In one embodiment, scheduling at least one application 114 based, at least in part, on the resource monitoring information may comprise scheduling the application 114 on a processing core 102A, 102B, 102C, 102D that is connected to one of the plurality of caches 104A, 104B having a high cache occupancy by the application 114. In this embodiment, for example, resource usage information may be captured for a plurality of applications 114, and then stored in a table 400.
For example, when an application 114 is about to be scheduled on a processing core 102A, 102B, 102C, 102D in system 100, scheduling module 308 may check the current cache occupancy of the application 114 in the various shared caches 104A, 104B. If the occupancy of the application 114 is high on a particular shared cache 104A, 104B, the application 114 may be scheduled on a processing core 102A, 102B, 102C, 102D that is connected to that shared cache 104A, 104B, if that processing core is free. For example, an application's 114 occupancy of a first cache 104A, for example, may be high if its occupancy on the first cache 104A is higher than occupancy on a second cache 104B, for example. Alternatively, where applications 114 are scheduled on a per-core queue basis, scheduling module 308 may look ahead in the per-core task queue to find an application 114 that has high cache occupancy. This may help to increase the hit rate on the shared cache 104A, 104B for that particular application 114 by, for example, scheduling the application before its data is displaced by other applications. Alternatively, the information may be used to migrate an application to another core if, for example, its cache occupancy has been reduced.
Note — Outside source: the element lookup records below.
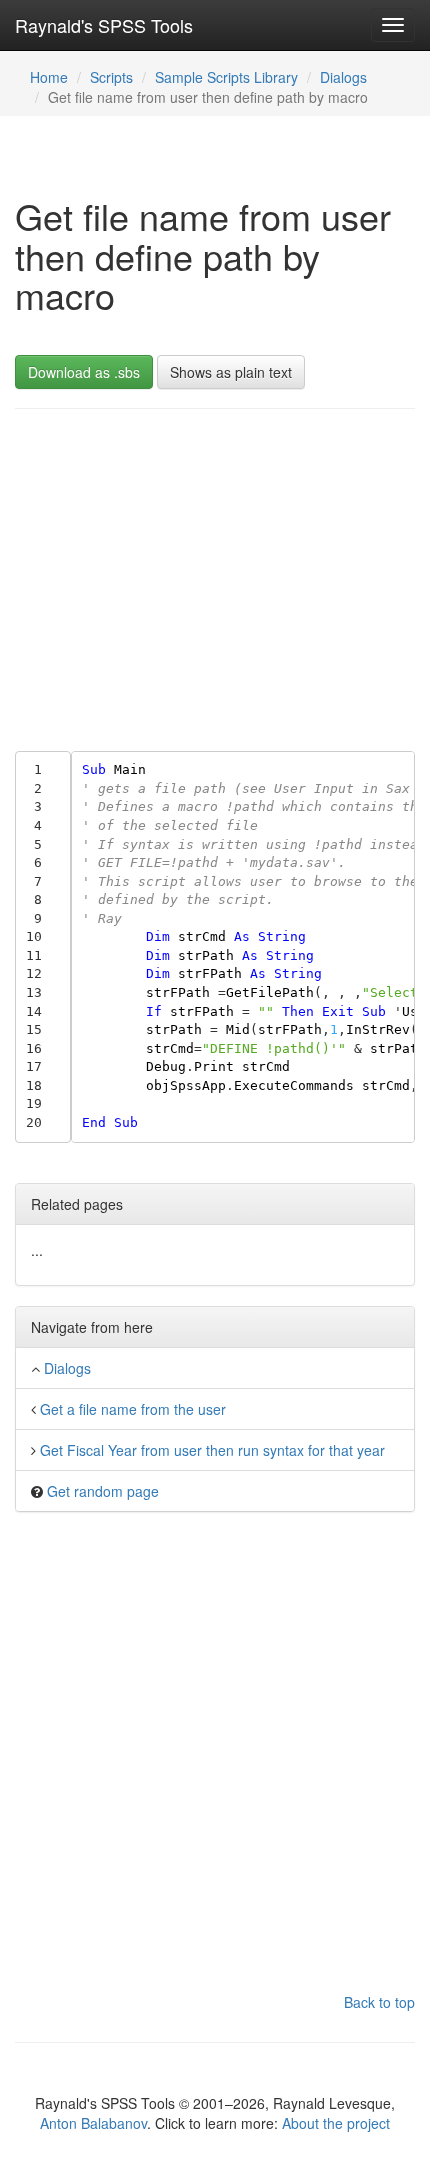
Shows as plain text (231, 372)
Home (49, 77)
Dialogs (343, 77)
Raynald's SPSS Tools (104, 25)
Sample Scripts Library (226, 77)
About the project (336, 2123)
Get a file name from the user (133, 1409)
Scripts (111, 77)
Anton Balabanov (93, 2123)
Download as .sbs (84, 372)
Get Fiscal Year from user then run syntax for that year (212, 1450)
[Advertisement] (215, 575)
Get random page (103, 1491)
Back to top (379, 2002)
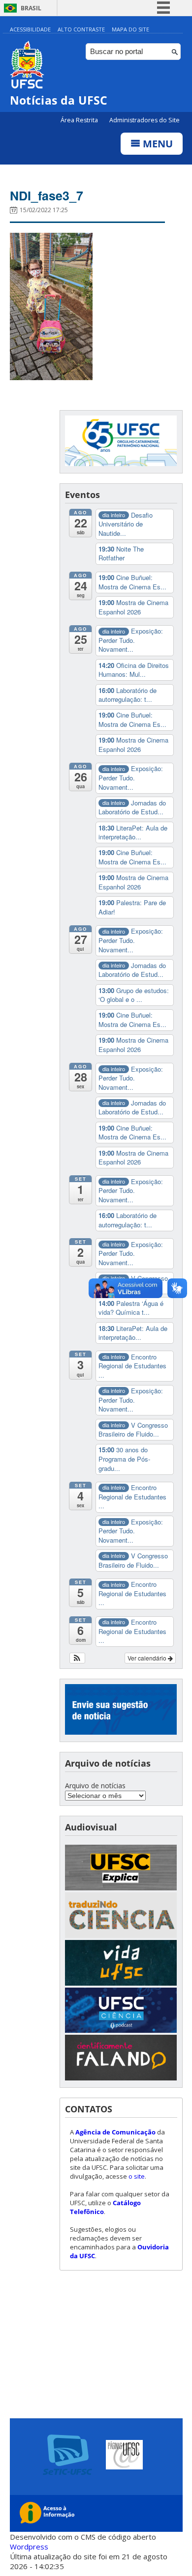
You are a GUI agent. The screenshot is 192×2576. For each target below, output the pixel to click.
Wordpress (29, 2546)
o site (136, 2176)
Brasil (31, 8)
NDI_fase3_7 (46, 195)
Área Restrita (80, 120)
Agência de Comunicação (115, 2132)
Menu (156, 143)
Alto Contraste (81, 29)
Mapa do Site (130, 29)
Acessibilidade (30, 29)
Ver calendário (148, 1658)
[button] (77, 1658)
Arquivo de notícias (95, 1785)
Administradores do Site (144, 120)
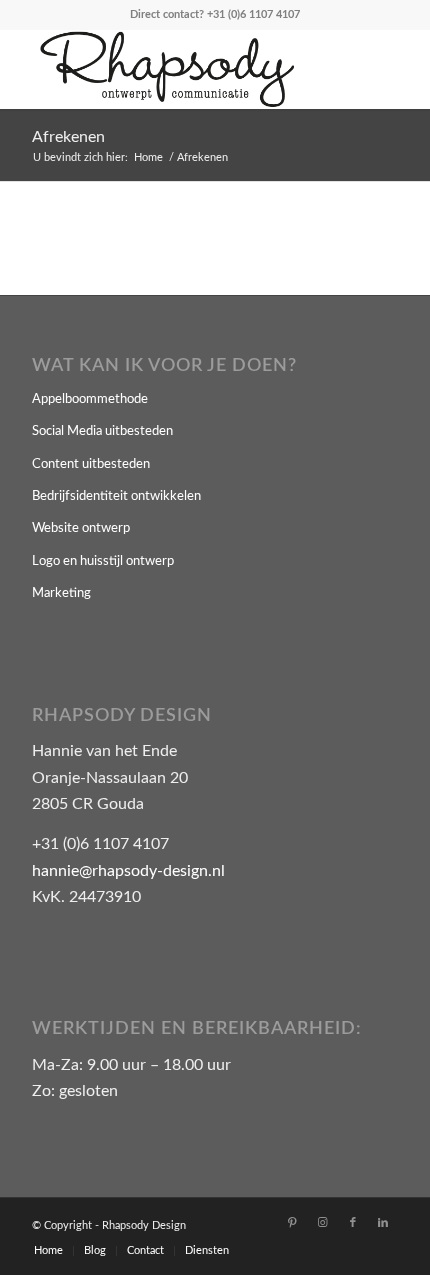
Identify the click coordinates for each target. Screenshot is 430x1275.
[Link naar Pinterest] (293, 1223)
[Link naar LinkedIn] (383, 1223)
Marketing (61, 593)
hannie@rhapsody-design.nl (128, 871)
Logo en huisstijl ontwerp (103, 561)
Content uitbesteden (91, 464)
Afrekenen (68, 137)
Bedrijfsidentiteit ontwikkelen (116, 496)
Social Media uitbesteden (102, 431)
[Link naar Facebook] (353, 1223)
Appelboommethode (90, 399)
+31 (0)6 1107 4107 (253, 14)
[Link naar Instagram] (323, 1223)
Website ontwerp (81, 528)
In another embodiment, scheduling at least one application based, at least in part, on the resource monitoring information may comprise pairing applications 114 without pairing a destructive application with a vulnerable application, and then scheduling the paired applications on one of the plurality of processors. In this embodiment, for example, both resource usage information and contention information may be captured for a plurality of applications, and then stored in a table.
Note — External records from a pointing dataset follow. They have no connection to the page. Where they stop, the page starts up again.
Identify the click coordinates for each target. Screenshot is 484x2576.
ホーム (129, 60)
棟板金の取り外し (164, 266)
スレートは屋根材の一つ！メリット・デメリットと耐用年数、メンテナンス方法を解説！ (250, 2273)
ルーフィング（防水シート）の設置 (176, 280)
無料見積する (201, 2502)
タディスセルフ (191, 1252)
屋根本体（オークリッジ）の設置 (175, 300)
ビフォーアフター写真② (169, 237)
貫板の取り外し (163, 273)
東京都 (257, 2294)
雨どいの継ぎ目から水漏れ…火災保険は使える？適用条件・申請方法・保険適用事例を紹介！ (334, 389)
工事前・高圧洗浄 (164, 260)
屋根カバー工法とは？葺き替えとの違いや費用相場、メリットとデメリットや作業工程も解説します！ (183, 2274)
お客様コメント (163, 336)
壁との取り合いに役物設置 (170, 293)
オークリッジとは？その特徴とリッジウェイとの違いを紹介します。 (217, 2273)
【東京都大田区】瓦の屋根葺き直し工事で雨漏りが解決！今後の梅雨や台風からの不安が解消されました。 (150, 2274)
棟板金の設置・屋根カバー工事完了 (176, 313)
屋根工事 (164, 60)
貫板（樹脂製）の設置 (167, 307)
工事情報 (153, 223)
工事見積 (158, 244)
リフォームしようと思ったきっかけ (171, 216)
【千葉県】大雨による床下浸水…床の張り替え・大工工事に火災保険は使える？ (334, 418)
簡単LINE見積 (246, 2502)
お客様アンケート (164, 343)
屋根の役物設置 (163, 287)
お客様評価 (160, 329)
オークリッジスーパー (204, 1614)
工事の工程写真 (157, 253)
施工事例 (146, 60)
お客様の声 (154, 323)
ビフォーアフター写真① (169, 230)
For example, in this embodiment, resource monitoring information may be captured, stored, and sorted, based, at least in part, for example, on the sorted data. The applications 114 may then be classified based on the resource monitoring information. Furthermore, the applications 114 may be paired by not pairing a destructive application with a vulnerable application. For example, a destructive application may be paired with a destructive application; a destructive application may be paired with a neutral application; a neutral application may be paired with a neutral application; and a vulnerable application may be paired with a vulnerable application. The paired applications 114 may then be scheduled on one of the processors 102A, 102B, 102C, 102D.
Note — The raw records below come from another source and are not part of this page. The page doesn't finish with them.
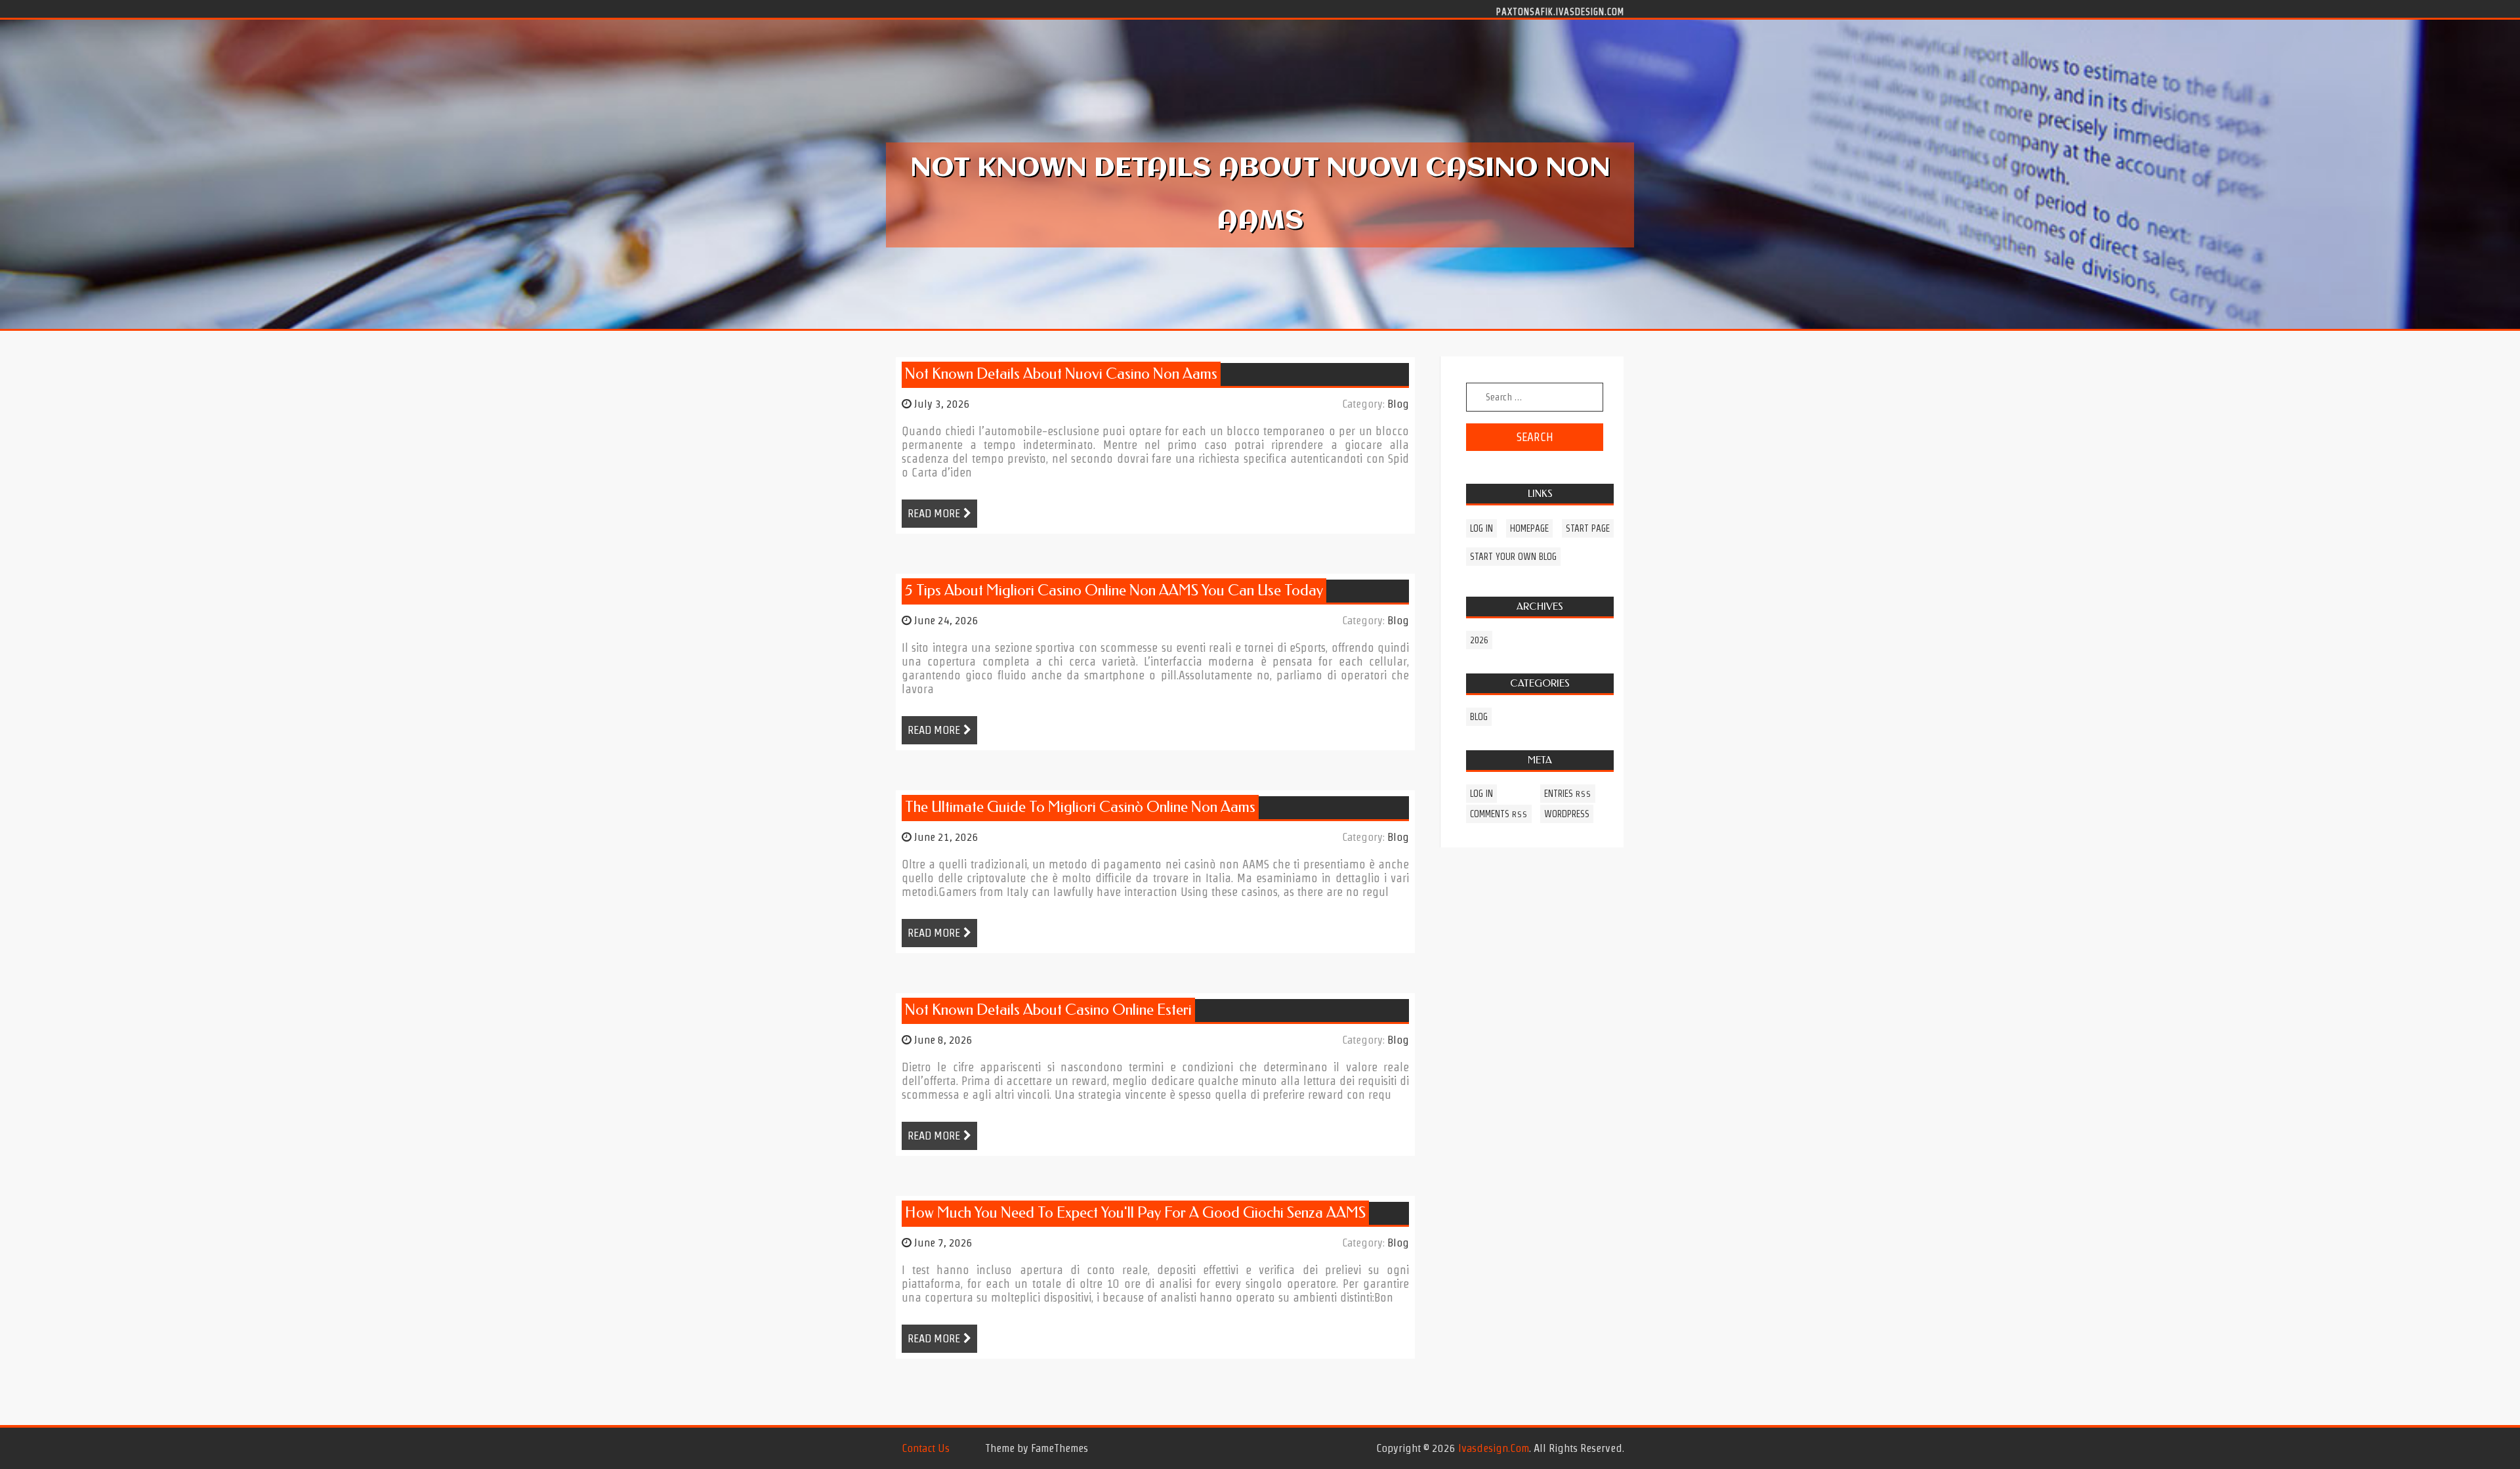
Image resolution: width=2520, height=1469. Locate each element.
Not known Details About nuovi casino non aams (1061, 374)
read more (934, 513)
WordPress (1566, 814)
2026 (1479, 640)
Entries (1567, 793)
Methods according to this embodiment may be performed by a load balancer 310 of a scheduling module 308 by enabling applications to be globally balanced across all processing cores. For example, in the Windows Operating System, a global load balancer may distribute applications across shared caches. In the Linux Operating System, for example, the optimization may enable the local load balancers (i.e., balancing the number of tasks on a per-core queue to be roughly equal) to balance on a shared cache basis.
In the foregoing specification, the invention has been described with reference to specific embodiments thereof. It will, however, be evident that various modifications and changes may be made to these embodiments without departing therefrom. The specification and drawings are, accordingly, to be regarded in an illustrative rather than a restrictive sense.